Dear Apart Community,
Welcome to our newsletter - Apart News!
At Apart Research there is so much brilliant research, great events, and countless community updates to share.
This week’s edition of Apart News looks at new research coming out of Apart, successful acceptances into NeurIPS, and about our team offsite in a remote location next week.
Apart Paper Accepted to NeurIPS
We are proud to announce that Apart’s new co-authored paper, Interpreting Learned Feedback Patterns in Large Language Models, has been accepted to the prestigious NeurIPS. Read the full paper here.
It is authored by Luke Marks (Apart Research Fellow), Amir Abdullah (Cynch.ai, Apart Research Fellow), Fazl Barez (Apart Research Advisor) and Clement Neo (Apart Research Assistant), Rauno Arike (Apart), David Krueger (Cambridge_Uni), and Phillip Torr (Department of Engineering Sciences, University of Oxford).
Do Models Internalize our Preferences?
Accompanying our new paper is an accessible new blog post, called Do models really internalize our preferences?. The paper finds that if LLM behavior diverges from human feedback, unintended consequences may arise.
In spite of RLHF’s apparent success with OpenAI’s ChatGPT - it is unclear whether the LLMs accurately learn the underlying preferences in human feedback data.
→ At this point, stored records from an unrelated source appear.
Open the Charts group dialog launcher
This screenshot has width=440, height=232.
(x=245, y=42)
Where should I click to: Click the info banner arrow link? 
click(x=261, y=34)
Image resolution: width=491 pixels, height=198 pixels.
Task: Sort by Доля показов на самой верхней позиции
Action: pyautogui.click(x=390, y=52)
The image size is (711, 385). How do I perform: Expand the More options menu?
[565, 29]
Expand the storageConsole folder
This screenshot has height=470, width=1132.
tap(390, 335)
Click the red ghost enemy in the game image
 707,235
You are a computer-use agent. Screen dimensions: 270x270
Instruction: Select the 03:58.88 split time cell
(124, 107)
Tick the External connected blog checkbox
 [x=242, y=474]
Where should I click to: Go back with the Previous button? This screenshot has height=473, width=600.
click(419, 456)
And so understanding so-called "Learning Feedback Patterns (LFPs)" is crucial to addressing AI safety concerns.
If LFPs can indeed be interpreted and used to understand how closely an LLM's activations match human feedback - this may help minimize risks associated with misaligned LLM behavior.
Does this matter? Is it a concern if LLMs learn human preferences? Do the LLMs learn from RLHF what is right and wrong? Or is something else happen here?
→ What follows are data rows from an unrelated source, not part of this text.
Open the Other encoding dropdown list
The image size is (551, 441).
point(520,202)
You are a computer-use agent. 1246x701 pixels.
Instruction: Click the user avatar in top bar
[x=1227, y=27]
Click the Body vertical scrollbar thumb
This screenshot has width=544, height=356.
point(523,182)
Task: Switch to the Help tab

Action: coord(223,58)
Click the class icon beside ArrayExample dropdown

As LLMs become more complex and integrated into critical systems, understanding their internal workings will become increasingly important - not just for optimizing performance, but for ensuring they are used responsibly and safely.
More Research from Apart this week
Well done once more to Fazl Barez our Research Advisor, Clement Neo our Research Assistant, and Michael Lan a former Research Fellow of ours. Two more of their papers have been accepted to the 2024 Conference on Empirical Methods in Natural Language Processing.
- Interpreting Context Look-ups in Transformers: Investigating Attention-MLP Interactions.
- Towards Interpretable Sequence Continuation: Analyzing Shared Circuits in Large Language Models.
Concordia Hackathon Winners
Our Concordia Contest ran with the Cooperative AI Foundation had participants aim at advancing the cooperative intelligence of LLM agents. Could AI agents end up navigating complex social scenarios? Negotiate treaties? Manage shared resources? Become diplomats? Participants ran their agents on Google DeepMind’s Concordia to analyze how well they cooperated even in unknown settings.
The winning agents: [1st, $1,000] agent narra, Jord Nguyen [2nd, $600] very_cooperative agent, Jakub Fidler [3rd, $300] associated_mem_omniscient_reader, Akash Kundu [4th, $100] Kevin_agent, Kevin Vegda.
Other opportunities provided to the cohort besides cash prizes include:
- A private mentorship session for hackathon participants from the competition authors;
- The opportunity to compete for $10,000 in prizes with $10,000 in travel grants to NeurIPS;
- Potential authorship on a paper for high-achieving or interesting agent submissions;
- $50,000 in compute credits available for participants from under-represented and under-resourced groups by request;
- And more!
Apart Abroad
Next week, the new team at Apart is going to meet for the first time at a remote location… we will be working hard and putting our mission to practice!
Opportunities
- Agent Security Hackathon: while most AI safety research focuses on LLMs, the AI systems being deployed in the real world are far more complex. Join us in working on making AI agents safe, secure and beneficial for humanity. Sign up here.
- AI Agent PhD Funding Opportunity: our good friends at the Cooperative AI Foundation are looking for early career researchers with a specific interest in multi-agent/cooperation problems involving AI systems. They offer funding of up to $40,000 per year to cover your living expenses (if tuition is required, they will cover tuition costs in addition). Apply here.
Have a great week and let’s keep working towards safe AI.
‘We are an AI safety lab - our mission is to ensure AI systems are safe and beneficial.’